Speaking to the BBC, Chinese food expert Fuchsia Dunlop noted that, much like tiger penises and pangolins, giant salamanders have a place in the "cult of the exotic" in Chinese cuisine and medicine. Dunlop cautioned, however, that we shouldn't single out the Chinese for wiping out entire species for the sake of a meal, comparing the desire for such delicacies to "the Japanese and their habit of bluefin tuna—which is also being hunted to extinction—and the fact that almost anyone who eats fish is eating fish harvested by the most environmentally destructive fishing practices."

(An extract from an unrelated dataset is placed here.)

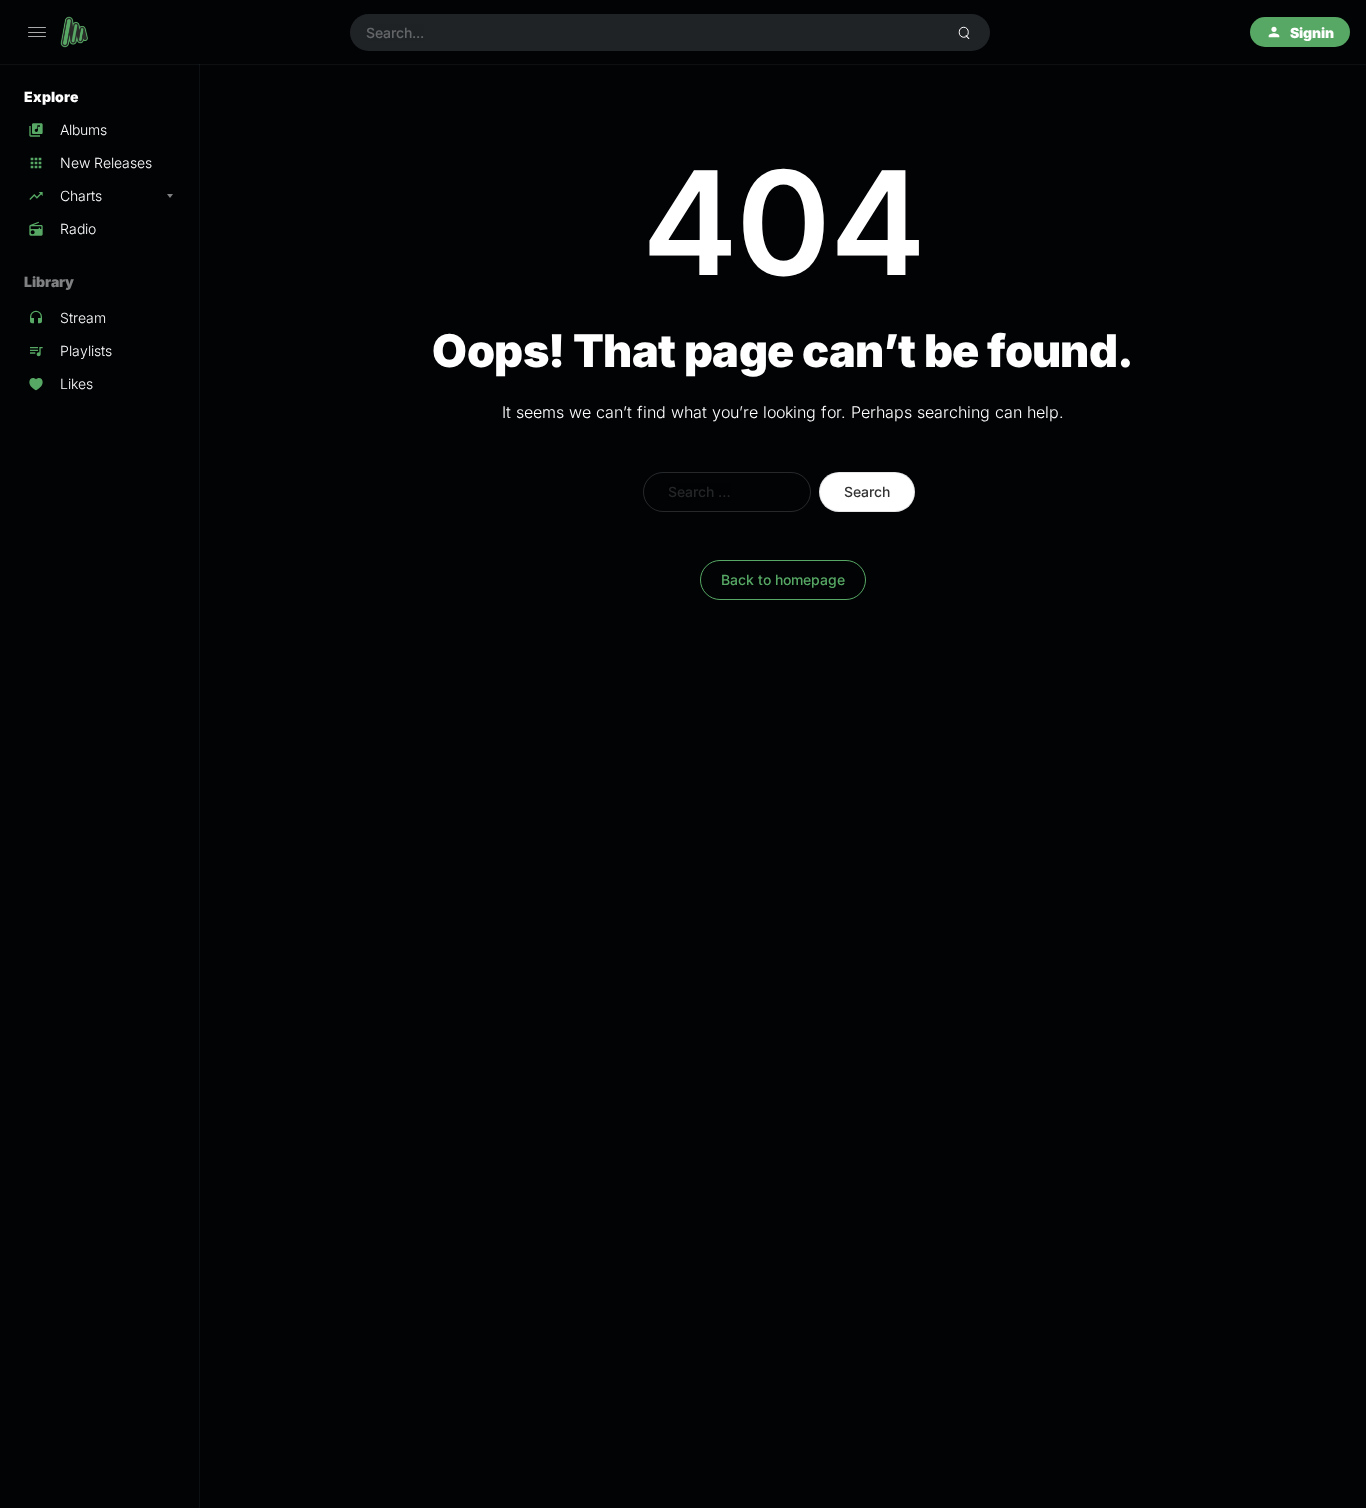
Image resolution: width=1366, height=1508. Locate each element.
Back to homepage (783, 579)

That's not to say that China is entirely ignoring the problem. Last year, the Chinese government passed an initiative that would mandate up to ten years of jail time for the sale or consumption of rare wild animals, including 420 different species such as golden monkeys, Asian black bears, and pangolins (which are still a major commodity on the black market). In 2012, China also ordered that the controversial dish shark fin soup no longer be served at its government banquets. Part of it may be due to sudden pangs of environmental conscience, but it also has a lot to do with President Xi Jinping's anti-corruption initiatives that have put any signs of decadence in the ruling party's crosshairs.
The doomed giant salamander who became dinner for the cops serves as an unfortunate symbol that China's reputation of government opulence and self-exception has yet to be reigned in—even if it appears, somewhat fittingly, in the form of feasting on a giant, slimy amphibian.